* [WHAT IS REQUIRED]: Set the listing down once more, exactly as given.

* [INFORMATION PROVIDED]:
--- START ---

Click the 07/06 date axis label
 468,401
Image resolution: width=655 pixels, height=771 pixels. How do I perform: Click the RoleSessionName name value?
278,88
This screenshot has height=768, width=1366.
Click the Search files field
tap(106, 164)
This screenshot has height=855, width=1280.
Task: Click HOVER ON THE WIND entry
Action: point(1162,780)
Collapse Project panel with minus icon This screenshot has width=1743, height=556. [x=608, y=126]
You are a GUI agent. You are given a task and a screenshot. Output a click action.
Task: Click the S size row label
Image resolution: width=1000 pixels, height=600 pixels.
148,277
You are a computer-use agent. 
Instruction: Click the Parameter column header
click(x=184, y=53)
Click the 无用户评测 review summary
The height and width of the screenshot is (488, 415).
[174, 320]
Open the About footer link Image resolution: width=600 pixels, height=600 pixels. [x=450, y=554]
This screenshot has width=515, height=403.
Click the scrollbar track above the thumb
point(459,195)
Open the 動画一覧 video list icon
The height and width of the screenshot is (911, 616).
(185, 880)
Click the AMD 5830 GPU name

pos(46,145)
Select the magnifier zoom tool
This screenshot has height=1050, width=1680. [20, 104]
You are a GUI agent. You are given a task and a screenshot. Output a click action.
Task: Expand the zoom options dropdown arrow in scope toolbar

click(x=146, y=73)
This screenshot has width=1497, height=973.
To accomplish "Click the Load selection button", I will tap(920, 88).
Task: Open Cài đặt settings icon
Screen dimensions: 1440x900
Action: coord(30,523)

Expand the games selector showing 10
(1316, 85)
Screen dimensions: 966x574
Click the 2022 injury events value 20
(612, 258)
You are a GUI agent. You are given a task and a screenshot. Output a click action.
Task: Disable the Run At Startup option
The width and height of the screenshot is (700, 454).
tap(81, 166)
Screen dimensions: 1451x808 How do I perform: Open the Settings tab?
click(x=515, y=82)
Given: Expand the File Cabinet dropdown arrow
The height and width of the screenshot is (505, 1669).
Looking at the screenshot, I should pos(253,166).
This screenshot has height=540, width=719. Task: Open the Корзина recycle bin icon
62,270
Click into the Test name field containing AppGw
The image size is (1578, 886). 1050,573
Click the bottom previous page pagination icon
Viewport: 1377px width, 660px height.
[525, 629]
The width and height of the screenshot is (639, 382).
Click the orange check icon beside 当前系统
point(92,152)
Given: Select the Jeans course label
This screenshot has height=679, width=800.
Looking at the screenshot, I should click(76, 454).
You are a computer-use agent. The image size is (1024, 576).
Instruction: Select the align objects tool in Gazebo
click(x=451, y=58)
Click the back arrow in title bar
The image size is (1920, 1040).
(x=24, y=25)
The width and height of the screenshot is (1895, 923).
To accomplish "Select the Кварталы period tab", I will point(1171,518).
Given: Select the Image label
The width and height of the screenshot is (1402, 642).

--- END ---

* [SOLUTION]:
Click the 07/06 date axis label
 468,401
Image resolution: width=655 pixels, height=771 pixels. How do I perform: Click the RoleSessionName name value?
278,88
This screenshot has height=768, width=1366.
Click the Search files field
tap(106, 164)
This screenshot has height=855, width=1280.
Task: Click HOVER ON THE WIND entry
Action: point(1162,780)
Collapse Project panel with minus icon This screenshot has width=1743, height=556. [x=608, y=126]
You are a GUI agent. You are given a task and a screenshot. Output a click action.
Task: Click the S size row label
Image resolution: width=1000 pixels, height=600 pixels.
148,277
You are a computer-use agent. 
Instruction: Click the Parameter column header
click(x=184, y=53)
Click the 无用户评测 review summary
The height and width of the screenshot is (488, 415).
[174, 320]
Open the About footer link Image resolution: width=600 pixels, height=600 pixels. [x=450, y=554]
This screenshot has width=515, height=403.
Click the scrollbar track above the thumb
point(459,195)
Open the 動画一覧 video list icon
The height and width of the screenshot is (911, 616).
(185, 880)
Click the AMD 5830 GPU name

pos(46,145)
Select the magnifier zoom tool
This screenshot has height=1050, width=1680. [20, 104]
You are a GUI agent. You are given a task and a screenshot. Output a click action.
Task: Expand the zoom options dropdown arrow in scope toolbar

click(x=146, y=73)
This screenshot has width=1497, height=973.
To accomplish "Click the Load selection button", I will tap(920, 88).
Task: Open Cài đặt settings icon
Screen dimensions: 1440x900
Action: coord(30,523)

Expand the games selector showing 10
(1316, 85)
Screen dimensions: 966x574
Click the 2022 injury events value 20
(612, 258)
You are a GUI agent. You are given a task and a screenshot. Output a click action.
Task: Disable the Run At Startup option
The width and height of the screenshot is (700, 454).
tap(81, 166)
Screen dimensions: 1451x808 How do I perform: Open the Settings tab?
click(x=515, y=82)
Given: Expand the File Cabinet dropdown arrow
The height and width of the screenshot is (505, 1669).
Looking at the screenshot, I should pos(253,166).
This screenshot has height=540, width=719. Task: Open the Корзина recycle bin icon
62,270
Click into the Test name field containing AppGw
The image size is (1578, 886). 1050,573
Click the bottom previous page pagination icon
Viewport: 1377px width, 660px height.
[525, 629]
The width and height of the screenshot is (639, 382).
Click the orange check icon beside 当前系统
point(92,152)
Given: Select the Jeans course label
This screenshot has height=679, width=800.
Looking at the screenshot, I should click(76, 454).
You are a computer-use agent. The image size is (1024, 576).
Instruction: Select the align objects tool in Gazebo
click(x=451, y=58)
Click the back arrow in title bar
The image size is (1920, 1040).
(x=24, y=25)
The width and height of the screenshot is (1895, 923).
To accomplish "Select the Кварталы period tab", I will point(1171,518).
Given: Select the Image label
The width and height of the screenshot is (1402, 642).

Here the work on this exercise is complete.